======== Seitenauszug ========

Der Dammbruch - Deutsche Demokratie Dreht Durch

in #deutsch5 years ago (edited)

Normalerweise halte ich mich ja zurück, wenn es um deutsche Politik geht. Aber jetzt ist mir doch der Kragen geplatzt.

Hintergrund: In Thüringen wurde im 3. Wahlgang Kemmerich von der FDP zum Ministerpräsidenten gewählt, & das mit Stimmen der AfD. Die AfD hatte einen eigenen Kandidaten, diesem aber keine Stimmen gegeben.

Der Aufschrei von links war zu erwarten. Daß "Die Linke" - deren eigene Demokratietreue durchaus angezweifelt werden darf - am lautesten schreit, auch. Was nervt, ist aber die durchgeknallte Reaktion aus der Mitte.

Den Bock abgeschossen hat da ganz klar SPD-Chef Norbert Walter-Borjans:

"Dass die Liberalen den Strohmann für den Griff der Rechtsextremisten zur Macht geben, ist ein Skandal erster Güte."

Weiß nicht, was der Mann raucht oder trinkt, aber muß schon recht starkes Zeug sein. Ich bezweifle gar nicht, daß es bei der AfD Nazis gibt, aber daß die Wahl eines FDP-Ministerpräsidenten dazu führen soll, daß eine Minderheit in der AfD die Macht in Deutschland oder auch nur in Thüringen übernehmen könne, ist doch ein Witz.

======== Datenteil ========

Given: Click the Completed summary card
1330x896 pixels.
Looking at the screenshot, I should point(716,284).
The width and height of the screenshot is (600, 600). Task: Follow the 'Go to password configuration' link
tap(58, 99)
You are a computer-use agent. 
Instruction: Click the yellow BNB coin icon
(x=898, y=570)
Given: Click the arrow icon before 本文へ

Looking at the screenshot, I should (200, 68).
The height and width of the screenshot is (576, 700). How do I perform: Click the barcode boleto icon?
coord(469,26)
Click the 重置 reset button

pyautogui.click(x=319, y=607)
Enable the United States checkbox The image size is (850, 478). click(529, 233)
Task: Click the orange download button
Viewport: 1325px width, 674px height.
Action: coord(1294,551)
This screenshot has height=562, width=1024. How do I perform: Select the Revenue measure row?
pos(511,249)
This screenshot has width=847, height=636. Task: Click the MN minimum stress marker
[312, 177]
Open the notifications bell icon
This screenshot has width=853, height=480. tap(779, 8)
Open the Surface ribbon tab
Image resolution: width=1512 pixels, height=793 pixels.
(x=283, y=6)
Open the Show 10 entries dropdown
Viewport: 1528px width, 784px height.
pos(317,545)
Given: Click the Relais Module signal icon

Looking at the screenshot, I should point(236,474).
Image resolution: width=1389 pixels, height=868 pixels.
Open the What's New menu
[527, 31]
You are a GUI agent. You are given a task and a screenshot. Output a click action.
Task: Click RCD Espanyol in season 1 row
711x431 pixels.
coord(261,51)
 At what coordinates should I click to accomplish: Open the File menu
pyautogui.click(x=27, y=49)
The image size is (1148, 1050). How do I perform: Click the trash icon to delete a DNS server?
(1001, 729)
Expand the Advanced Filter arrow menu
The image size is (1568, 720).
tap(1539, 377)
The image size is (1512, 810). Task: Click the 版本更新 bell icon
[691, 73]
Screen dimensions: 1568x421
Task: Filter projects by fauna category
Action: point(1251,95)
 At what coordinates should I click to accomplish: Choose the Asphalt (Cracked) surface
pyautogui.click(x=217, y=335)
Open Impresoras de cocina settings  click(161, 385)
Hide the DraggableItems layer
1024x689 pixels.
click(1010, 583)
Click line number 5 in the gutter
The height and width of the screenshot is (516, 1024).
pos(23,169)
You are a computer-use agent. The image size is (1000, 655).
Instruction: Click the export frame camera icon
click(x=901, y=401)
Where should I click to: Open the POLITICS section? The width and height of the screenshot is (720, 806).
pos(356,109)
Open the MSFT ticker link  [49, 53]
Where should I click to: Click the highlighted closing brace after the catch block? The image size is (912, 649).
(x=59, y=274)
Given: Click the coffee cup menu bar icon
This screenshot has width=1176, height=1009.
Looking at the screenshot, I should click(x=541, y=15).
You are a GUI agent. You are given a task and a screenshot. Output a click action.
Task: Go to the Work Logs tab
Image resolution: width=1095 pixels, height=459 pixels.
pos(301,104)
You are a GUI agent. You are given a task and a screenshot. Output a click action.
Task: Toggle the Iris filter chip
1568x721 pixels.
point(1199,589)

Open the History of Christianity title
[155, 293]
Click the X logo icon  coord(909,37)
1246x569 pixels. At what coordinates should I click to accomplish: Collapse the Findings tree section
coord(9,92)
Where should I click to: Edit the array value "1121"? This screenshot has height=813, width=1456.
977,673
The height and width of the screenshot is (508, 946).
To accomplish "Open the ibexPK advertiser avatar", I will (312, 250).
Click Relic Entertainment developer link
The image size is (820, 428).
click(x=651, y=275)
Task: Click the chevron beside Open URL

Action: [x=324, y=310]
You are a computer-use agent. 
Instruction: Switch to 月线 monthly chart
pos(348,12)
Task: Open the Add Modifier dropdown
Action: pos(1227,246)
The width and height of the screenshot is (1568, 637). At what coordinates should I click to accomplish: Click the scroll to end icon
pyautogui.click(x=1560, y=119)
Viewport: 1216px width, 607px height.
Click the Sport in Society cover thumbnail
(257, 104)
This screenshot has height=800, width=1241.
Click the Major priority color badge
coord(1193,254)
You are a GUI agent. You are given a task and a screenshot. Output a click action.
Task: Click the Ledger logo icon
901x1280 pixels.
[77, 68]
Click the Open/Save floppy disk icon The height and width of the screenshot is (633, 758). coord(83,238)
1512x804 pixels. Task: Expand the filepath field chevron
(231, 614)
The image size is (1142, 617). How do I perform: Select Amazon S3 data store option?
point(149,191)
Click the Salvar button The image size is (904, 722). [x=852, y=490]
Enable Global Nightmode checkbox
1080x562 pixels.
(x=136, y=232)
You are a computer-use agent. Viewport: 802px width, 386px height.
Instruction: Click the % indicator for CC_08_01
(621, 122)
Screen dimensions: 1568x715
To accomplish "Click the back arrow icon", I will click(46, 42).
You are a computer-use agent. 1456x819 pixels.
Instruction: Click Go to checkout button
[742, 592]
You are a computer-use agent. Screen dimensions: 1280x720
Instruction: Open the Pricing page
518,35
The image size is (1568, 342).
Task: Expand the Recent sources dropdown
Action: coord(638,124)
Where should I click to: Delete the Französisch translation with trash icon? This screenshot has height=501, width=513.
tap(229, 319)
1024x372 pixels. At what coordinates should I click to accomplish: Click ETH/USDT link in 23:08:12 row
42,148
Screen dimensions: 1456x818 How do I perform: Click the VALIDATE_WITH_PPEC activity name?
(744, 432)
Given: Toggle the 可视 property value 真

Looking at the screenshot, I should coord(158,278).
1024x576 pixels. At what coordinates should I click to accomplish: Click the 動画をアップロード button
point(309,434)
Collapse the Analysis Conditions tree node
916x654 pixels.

========

**Offene Aufgaben:**
1: Gib aus dem Seitenauszug den Abschnitt von "Der Dammbruch - Deutsche" bis einschließlich "aus der Mitte." wortgetreu zurück.
2: In welchem Wahlgang wurde Kemmerich laut Seitenauszug zum Ministerpräsidenten gewählt?

**Schriftliche Antworten:**
1:
Der Dammbruch - Deutsche Demokratie Dreht Durch

in #deutsch5 years ago (edited)

Normalerweise halte ich mich ja zurück, wenn es um deutsche Politik geht. Aber jetzt ist mir doch der Kragen geplatzt.

Hintergrund: In Thüringen wurde im 3. Wahlgang Kemmerich von der FDP zum Ministerpräsidenten gewählt, & das mit Stimmen der AfD. Die AfD hatte einen eigenen Kandidaten, diesem aber keine Stimmen gegeben.

Der Aufschrei von links war zu erwarten. Daß "Die Linke" - deren eigene Demokratietreue durchaus angezweifelt werden darf - am lautesten schreit, auch. Was nervt, ist aber die durchgeknallte Reaktion aus der Mitte.

2: Im 3. Wahlgang.